## What this task involves:
Duplicate the lines from the one containing "Hide the Out series legend item" through the one containing "coord(184,73)", and omit the pictures from your answer.

## Records to use:
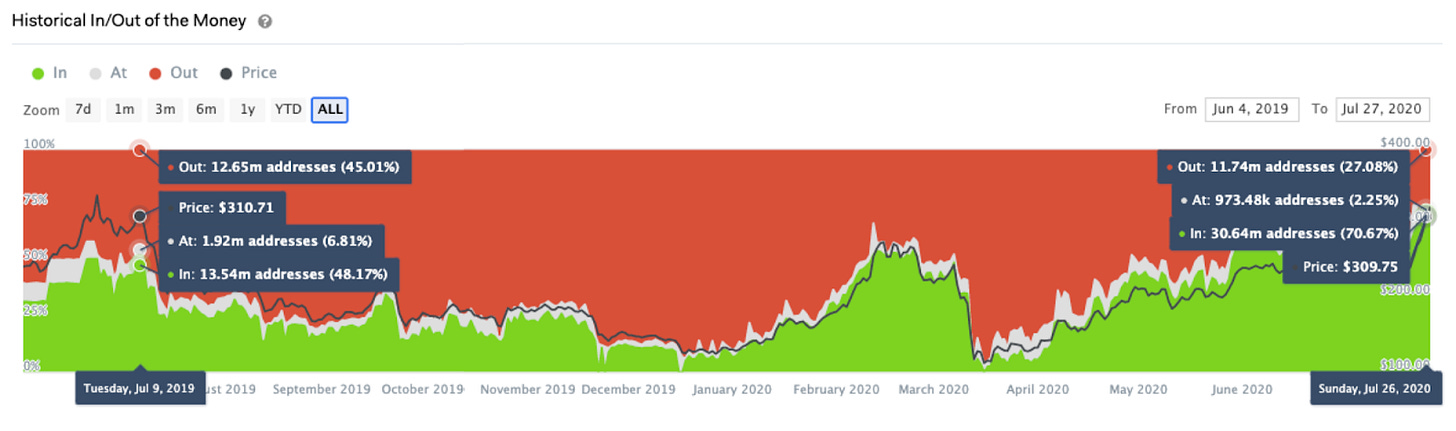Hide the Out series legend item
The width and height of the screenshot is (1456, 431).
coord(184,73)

--

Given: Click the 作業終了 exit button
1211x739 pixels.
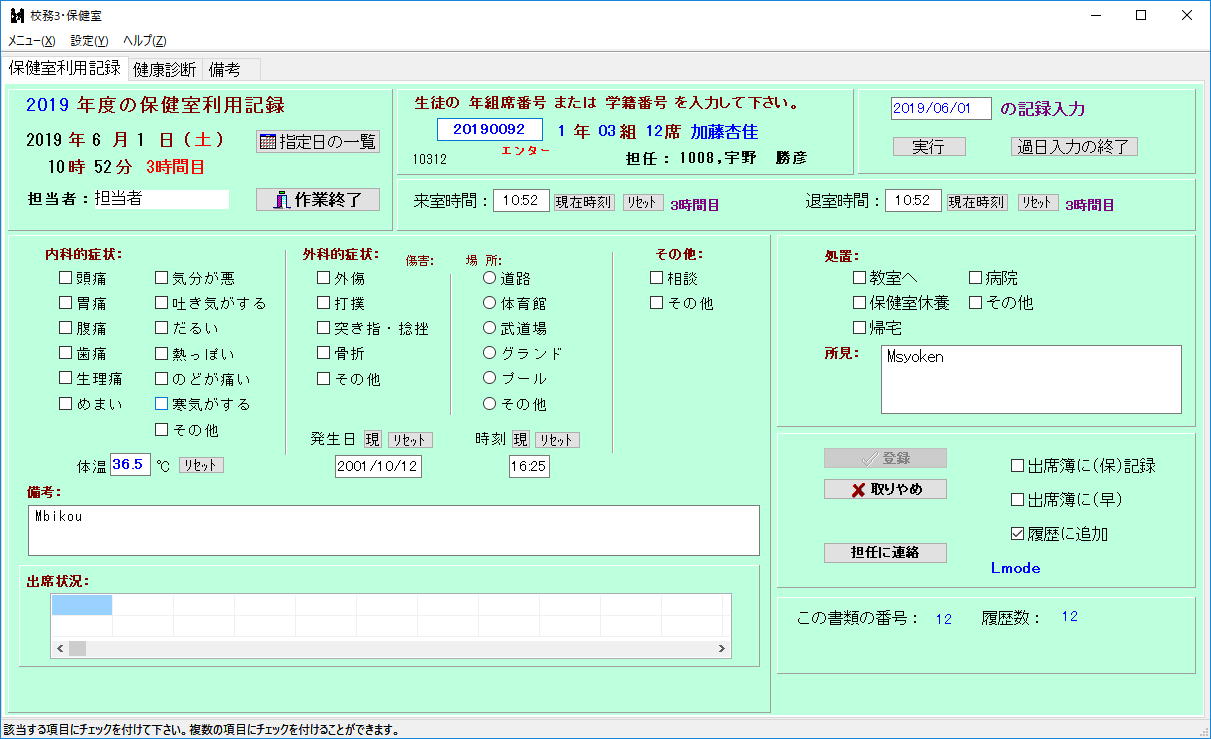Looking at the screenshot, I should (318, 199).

## Written solution:
Hide the Out series legend item
The width and height of the screenshot is (1456, 431).
coord(184,73)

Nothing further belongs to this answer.